Traditionally, Google Analytics has identified a user on the web by setting a cookie (called the Client ID), or by using something called the App Instance ID in a mobile app.
If you’re lucky enough to have logged-in users on your site, you have the ability to set your own unique identifier for users (called the User ID). The benefit of doing this is that you could see how frequently users log in to your site from different devices.
Right now, if you go to your property settings and click on “Reporting Identity” you’ll see two options: “By device only” (which means that you are only using the Client ID and do not have Logged-in users), or “By User-ID, Google Signals, and then device”.
As I mentioned before, this feature will be available for users who are logged in to a Google account on their device and have opted-in to ads personalization (so not everyone). If you enable this feature, GA4 will still use the user ID if it is available since it is the most accurate way to identify a user.
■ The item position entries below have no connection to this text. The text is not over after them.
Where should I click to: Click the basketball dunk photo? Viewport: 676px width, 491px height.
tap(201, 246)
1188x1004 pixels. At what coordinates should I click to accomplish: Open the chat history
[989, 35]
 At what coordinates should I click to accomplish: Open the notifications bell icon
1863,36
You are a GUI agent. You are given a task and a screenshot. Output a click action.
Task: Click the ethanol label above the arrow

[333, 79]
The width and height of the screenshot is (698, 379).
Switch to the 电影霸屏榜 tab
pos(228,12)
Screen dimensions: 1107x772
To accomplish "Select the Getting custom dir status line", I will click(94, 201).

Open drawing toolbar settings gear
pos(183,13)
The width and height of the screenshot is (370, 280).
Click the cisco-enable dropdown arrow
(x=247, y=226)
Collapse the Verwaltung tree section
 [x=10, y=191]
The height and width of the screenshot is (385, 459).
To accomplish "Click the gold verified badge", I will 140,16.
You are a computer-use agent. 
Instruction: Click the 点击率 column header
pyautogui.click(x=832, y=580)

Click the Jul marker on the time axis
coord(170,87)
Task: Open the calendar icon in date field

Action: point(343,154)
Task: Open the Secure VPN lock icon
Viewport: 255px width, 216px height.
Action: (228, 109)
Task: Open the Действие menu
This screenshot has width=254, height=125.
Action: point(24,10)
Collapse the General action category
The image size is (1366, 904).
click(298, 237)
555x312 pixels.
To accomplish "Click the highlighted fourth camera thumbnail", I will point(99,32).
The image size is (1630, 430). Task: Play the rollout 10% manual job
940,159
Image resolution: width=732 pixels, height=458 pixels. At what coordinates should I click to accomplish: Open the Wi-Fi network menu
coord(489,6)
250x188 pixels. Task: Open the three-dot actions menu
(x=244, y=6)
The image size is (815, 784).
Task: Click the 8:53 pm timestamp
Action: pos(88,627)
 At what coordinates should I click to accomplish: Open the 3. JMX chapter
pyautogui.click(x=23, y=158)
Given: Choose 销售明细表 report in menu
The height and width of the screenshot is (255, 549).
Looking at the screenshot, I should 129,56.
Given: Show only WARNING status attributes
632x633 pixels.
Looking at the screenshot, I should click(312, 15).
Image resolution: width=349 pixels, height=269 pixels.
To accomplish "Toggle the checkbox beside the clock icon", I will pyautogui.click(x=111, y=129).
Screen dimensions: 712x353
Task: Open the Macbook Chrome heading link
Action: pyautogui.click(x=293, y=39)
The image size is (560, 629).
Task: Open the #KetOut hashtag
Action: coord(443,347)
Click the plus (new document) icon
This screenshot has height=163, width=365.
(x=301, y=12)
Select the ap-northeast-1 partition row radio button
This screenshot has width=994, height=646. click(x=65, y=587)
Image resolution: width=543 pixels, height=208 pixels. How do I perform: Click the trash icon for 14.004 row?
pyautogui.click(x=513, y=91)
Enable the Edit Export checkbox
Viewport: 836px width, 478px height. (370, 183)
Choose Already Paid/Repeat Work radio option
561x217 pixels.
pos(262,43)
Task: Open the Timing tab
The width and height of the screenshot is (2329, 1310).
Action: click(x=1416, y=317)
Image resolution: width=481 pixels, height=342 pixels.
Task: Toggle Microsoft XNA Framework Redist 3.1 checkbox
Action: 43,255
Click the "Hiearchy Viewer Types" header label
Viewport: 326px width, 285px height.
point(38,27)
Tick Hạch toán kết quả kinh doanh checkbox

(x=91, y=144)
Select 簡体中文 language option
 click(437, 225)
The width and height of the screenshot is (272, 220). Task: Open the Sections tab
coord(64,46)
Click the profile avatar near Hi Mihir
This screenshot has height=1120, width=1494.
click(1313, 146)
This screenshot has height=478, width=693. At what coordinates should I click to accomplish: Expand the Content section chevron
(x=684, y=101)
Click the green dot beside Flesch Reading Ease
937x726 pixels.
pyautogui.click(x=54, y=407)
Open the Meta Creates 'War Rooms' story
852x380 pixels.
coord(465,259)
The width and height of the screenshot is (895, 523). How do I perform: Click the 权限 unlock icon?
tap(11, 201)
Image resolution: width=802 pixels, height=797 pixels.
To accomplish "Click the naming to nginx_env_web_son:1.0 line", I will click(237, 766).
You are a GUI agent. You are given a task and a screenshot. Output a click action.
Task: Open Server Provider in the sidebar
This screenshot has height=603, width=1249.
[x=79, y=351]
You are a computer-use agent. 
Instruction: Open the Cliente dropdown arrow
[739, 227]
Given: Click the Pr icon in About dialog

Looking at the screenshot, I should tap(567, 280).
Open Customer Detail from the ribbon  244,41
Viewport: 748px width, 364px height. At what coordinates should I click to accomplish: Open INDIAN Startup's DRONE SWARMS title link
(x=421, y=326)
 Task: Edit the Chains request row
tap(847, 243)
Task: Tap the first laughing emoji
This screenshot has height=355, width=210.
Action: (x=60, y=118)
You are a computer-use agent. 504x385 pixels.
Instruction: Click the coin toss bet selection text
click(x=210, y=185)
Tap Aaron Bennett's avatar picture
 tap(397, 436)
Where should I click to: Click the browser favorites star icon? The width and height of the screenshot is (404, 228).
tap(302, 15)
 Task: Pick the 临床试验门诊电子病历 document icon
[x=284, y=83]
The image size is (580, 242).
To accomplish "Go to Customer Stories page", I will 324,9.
But, if the user ID is not available and Google Signals is, then GA4 will use Google Signals to identify the user.
As a result, you will be able to identify a portion of your users across devices, even if they are not logged in. This is important because it means that you will generate very complete data for the small subset of your users who are logged in to Google, using Chrome, and have enabled ads personalization.
Having good information about this small subset of your users will help you fill the data gaps that exist in the rest of the user population. And this is called “Conversion Modeling”.
Conversion modeling is different from Attribution modeling. The idea is that Google uses machine learning to fill the gaps that we know exist in our data. So, for example, if we know that Safari is reporting 100 users on the site last month, we could estimate that you probably only had 80 because 20 of those were the same user with deleted cookies.
The downside of this approach is that we are going to become more reliant on black-box algorithms and estimated data. But the benefit is that we can respect a user’s privacy request without the concern that it will cause our data to be less useful for making marketing decisions.
How to get started with Google Analytics 4
If you’ve made it this far, then hopefully I’ve convinced you to get started with Google Analytics 4. My recommendation is to start today, but take it slow. If you’re running an old version of Google Analytics, you can add Google Analytics 4 tags to a website without impacting the existing Google Analytics implementation.
My recommendation is to dual-tag your site, so that data is sent to both versions of Google Analytics for 6 months or so. This allows you to continue using the old version of Google Analytics for your day-to-day reporting, and spend an hour or so a week looking at the new metrics and pulling reports from GA4. Plan to fully switch over to GA4 entirely in 2022 by removing those old tags.